*** Input for this task ***
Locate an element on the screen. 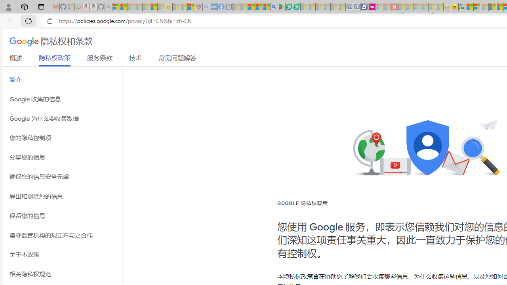 This screenshot has width=507, height=285. 'Kinda Frugal - MSN' is located at coordinates (499, 7).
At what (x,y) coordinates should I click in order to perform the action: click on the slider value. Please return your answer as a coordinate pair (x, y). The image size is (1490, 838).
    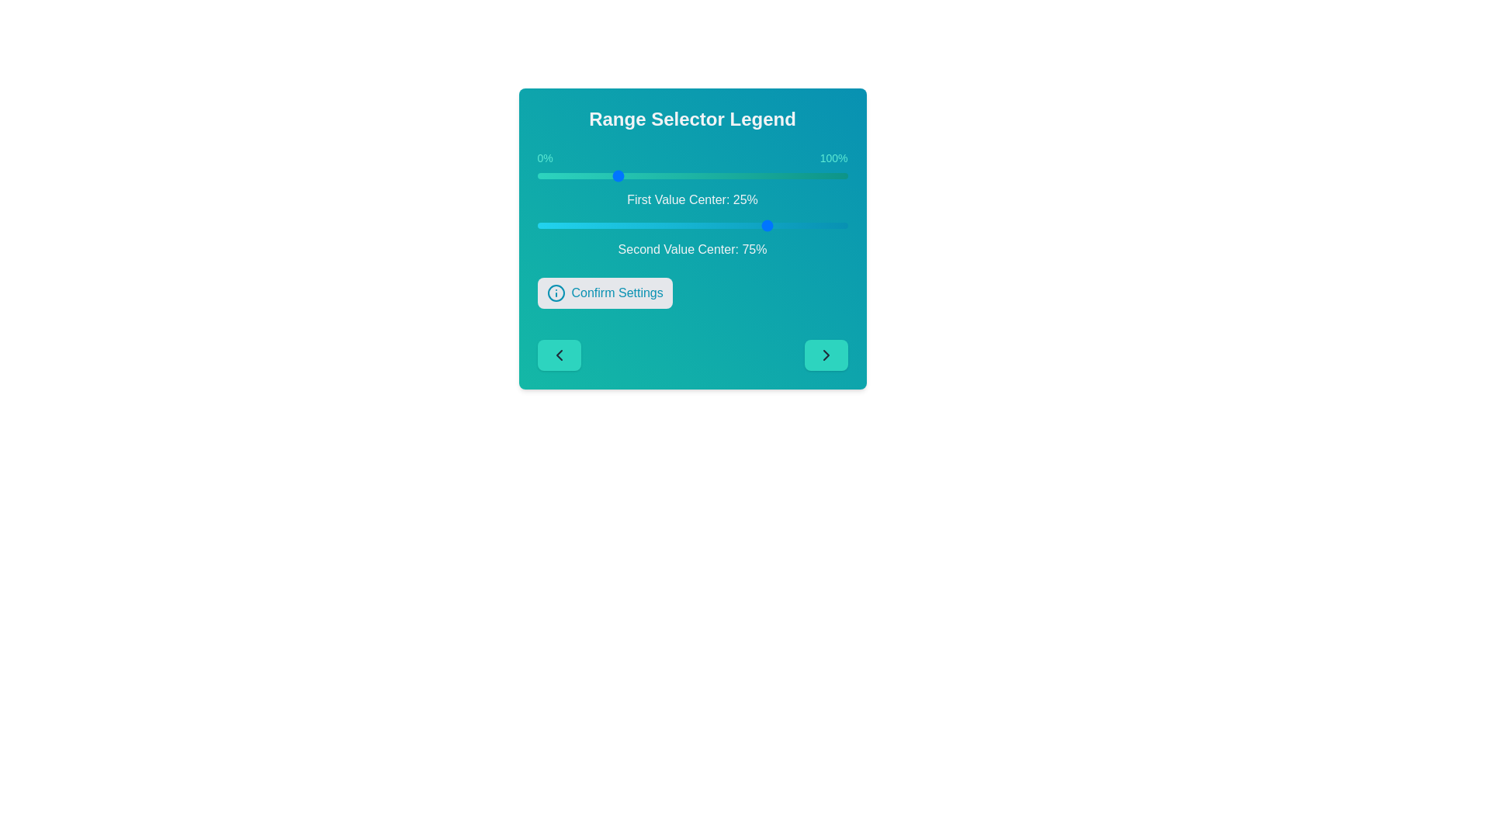
    Looking at the image, I should click on (741, 225).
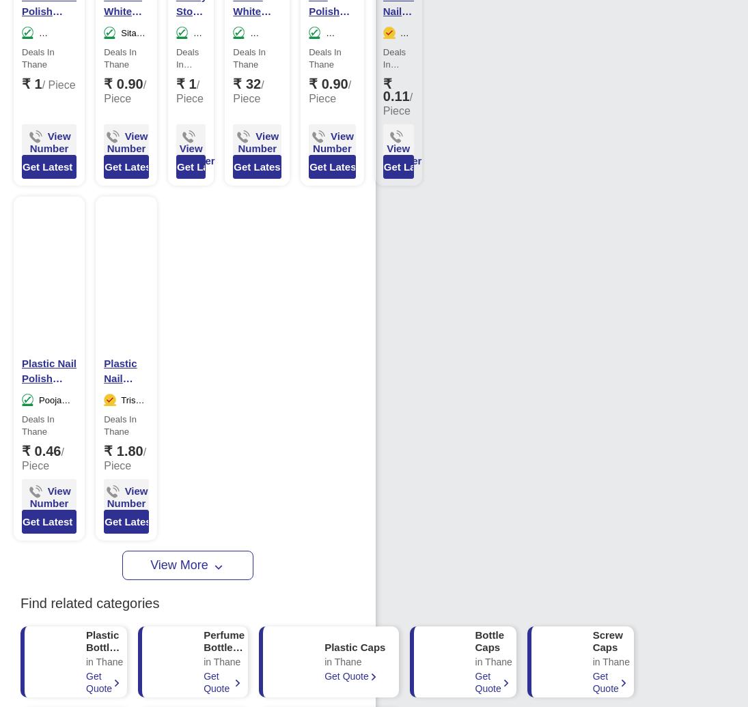 This screenshot has height=707, width=748. Describe the element at coordinates (256, 45) in the screenshot. I see `'D.H.Plastics'` at that location.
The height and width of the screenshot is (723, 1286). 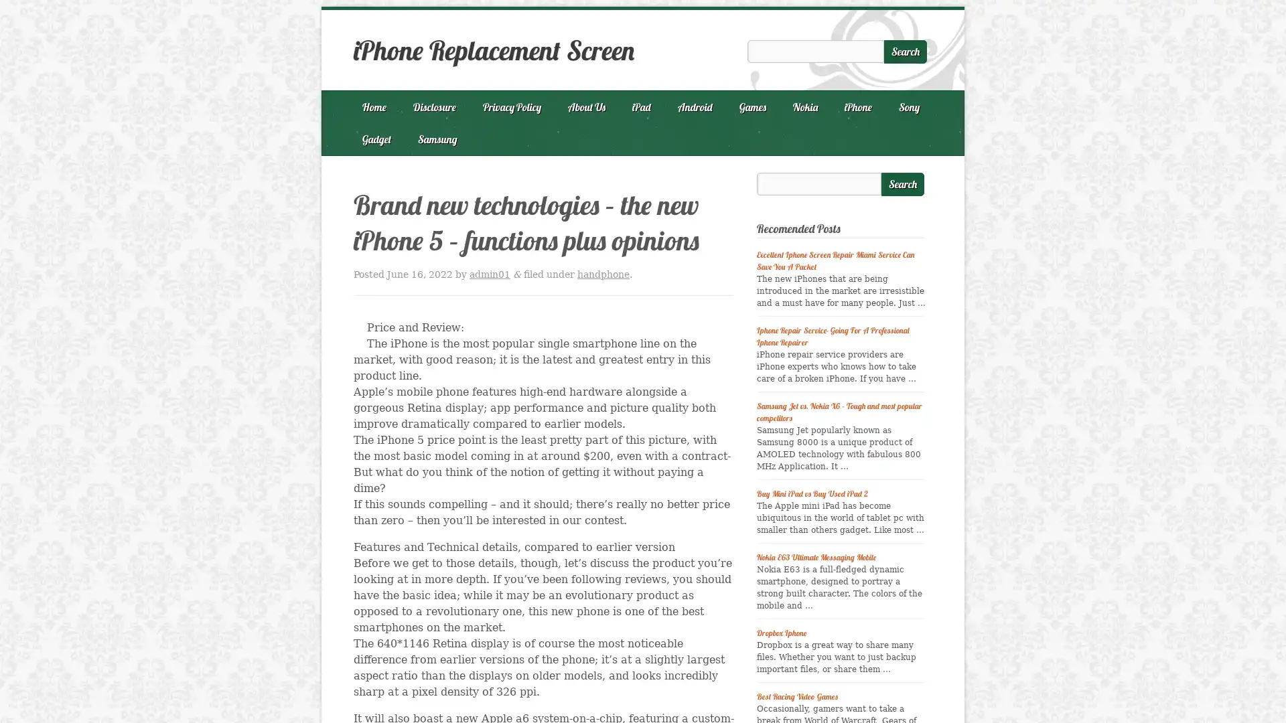 I want to click on Search, so click(x=903, y=184).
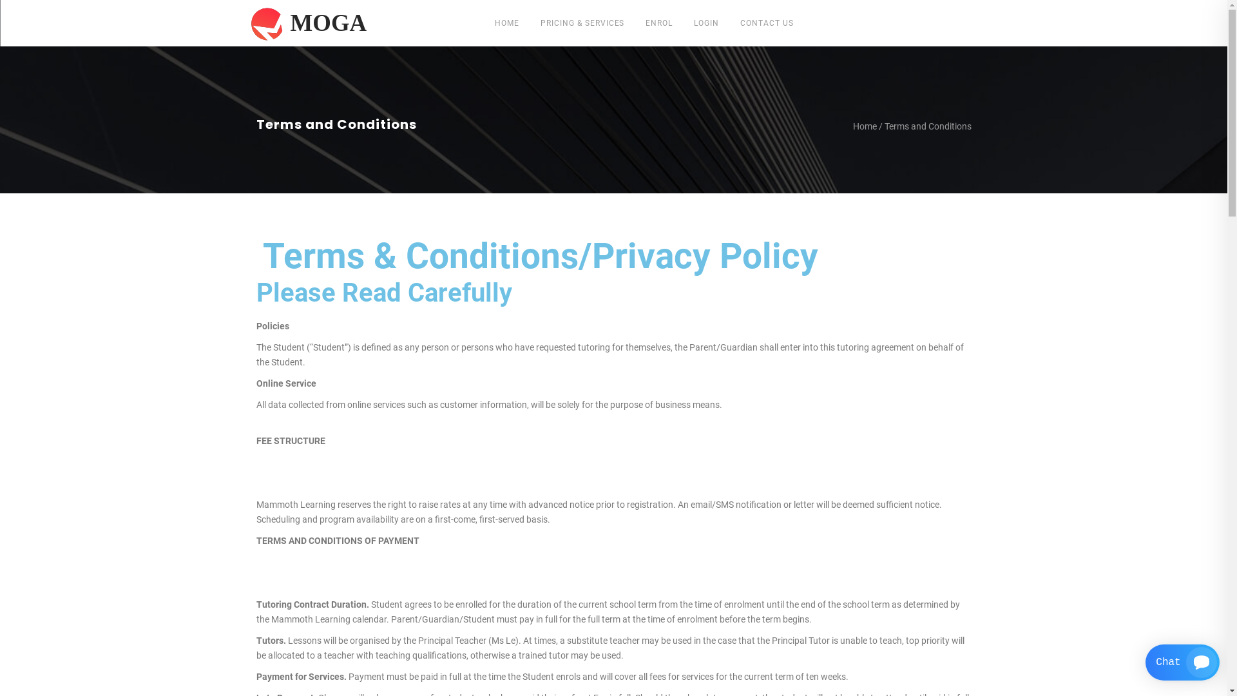 The width and height of the screenshot is (1237, 696). What do you see at coordinates (766, 23) in the screenshot?
I see `'CONTACT US'` at bounding box center [766, 23].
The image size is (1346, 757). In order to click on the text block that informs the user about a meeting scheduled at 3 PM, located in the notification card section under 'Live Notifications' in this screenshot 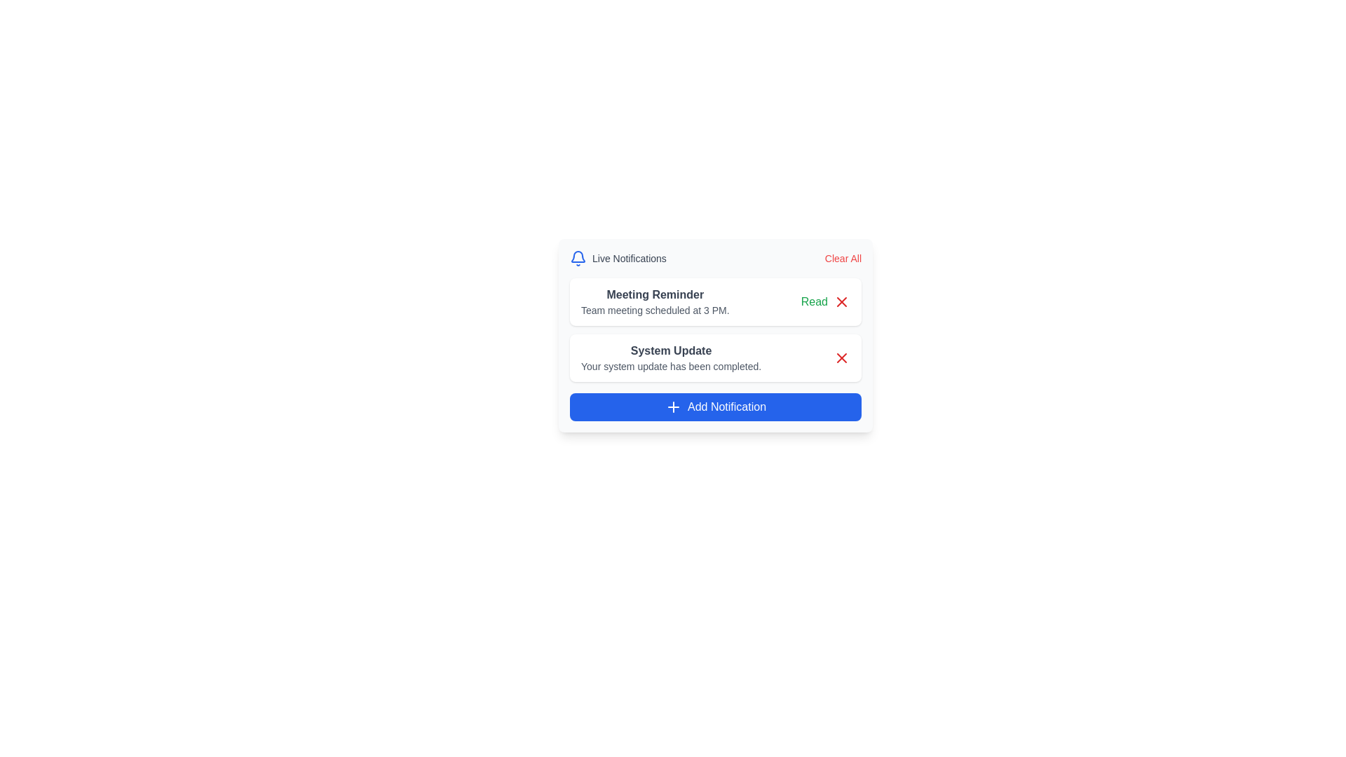, I will do `click(654, 301)`.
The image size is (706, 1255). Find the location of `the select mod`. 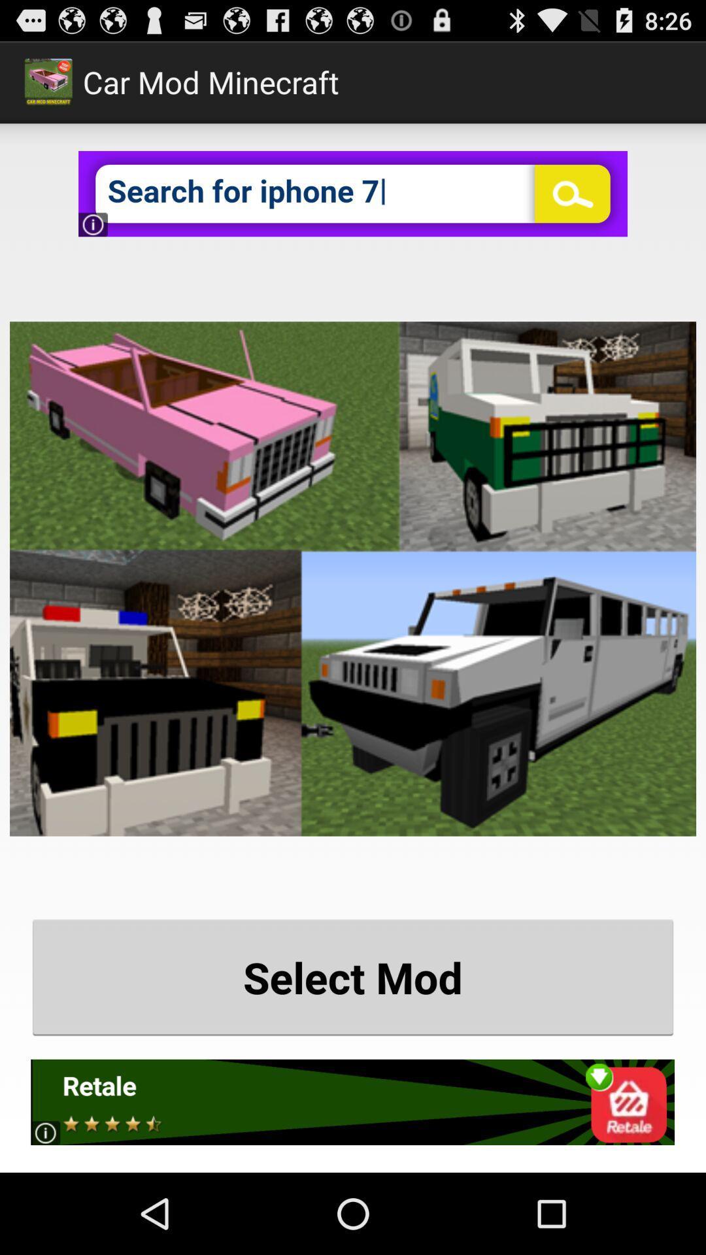

the select mod is located at coordinates (353, 977).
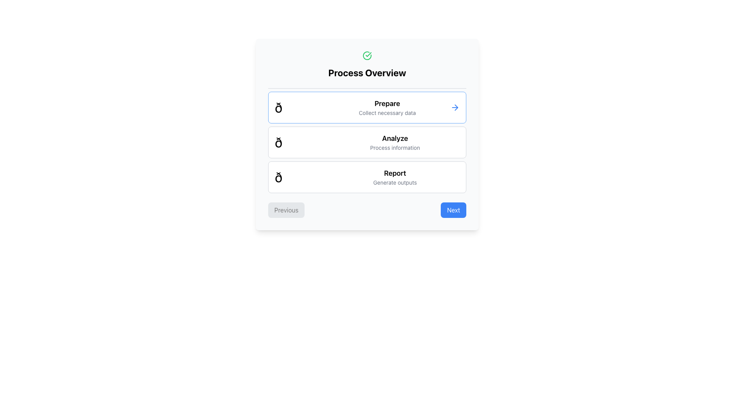 The height and width of the screenshot is (418, 743). I want to click on the 'Analyze' text label, which presents the title and description for the associated step in the process list, located centrally within the white card below 'Prepare' and above 'Report', so click(395, 142).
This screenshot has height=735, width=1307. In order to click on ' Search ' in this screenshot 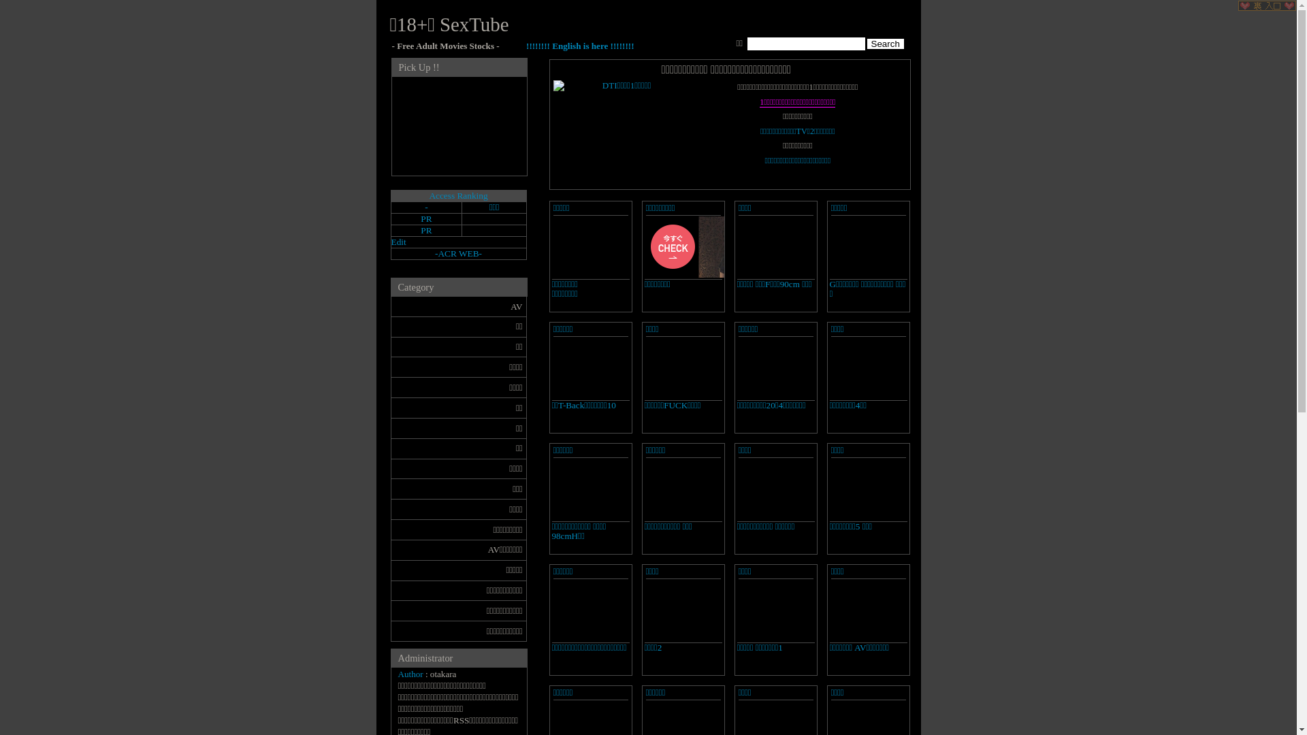, I will do `click(866, 43)`.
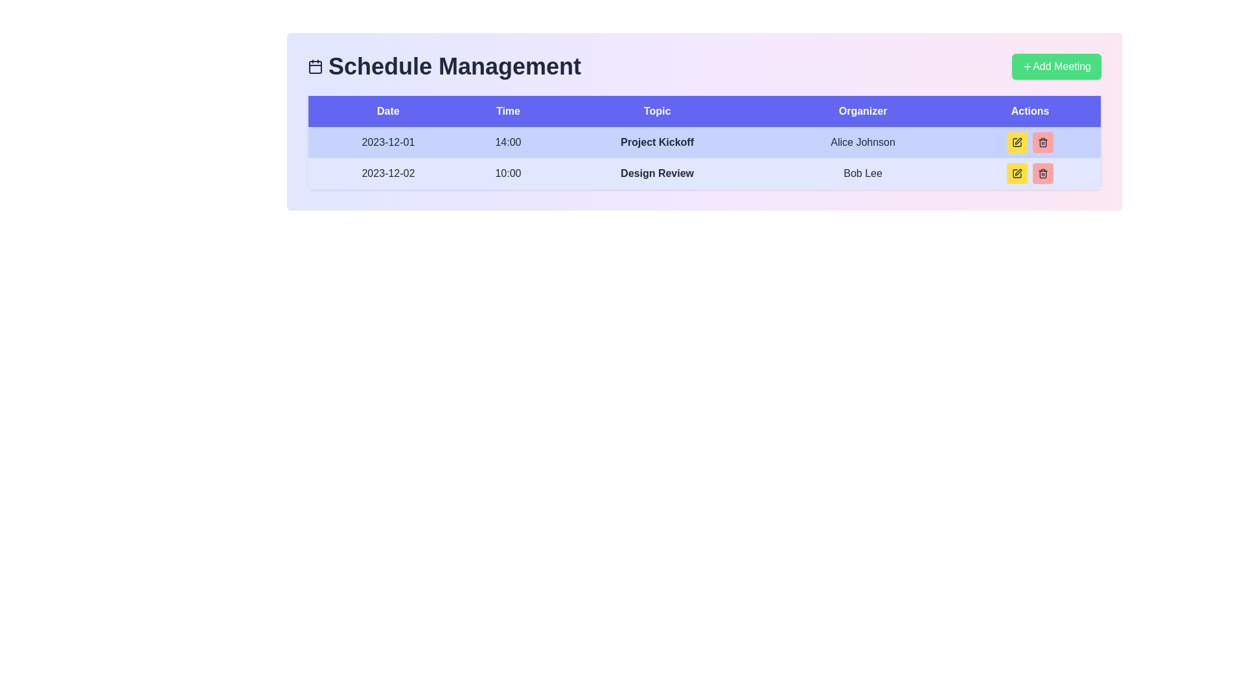 This screenshot has height=700, width=1244. I want to click on text of the Header label indicating the organizer of the events, which is the fourth column header in the table, positioned between 'Topic' and 'Actions', so click(863, 110).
***
### What to work on
Copy out the lines of the material from the one containing "At what (x,y)" through the one containing "Looking at the", both included, and leave out any pictures.

### Answer to the problem
At what (x,y) coordinates should I click in order to perform the action: click on the slider value. Please return your answer as a coordinate pair (x, y). The image size is (1490, 838).
    Looking at the image, I should click on (741, 225).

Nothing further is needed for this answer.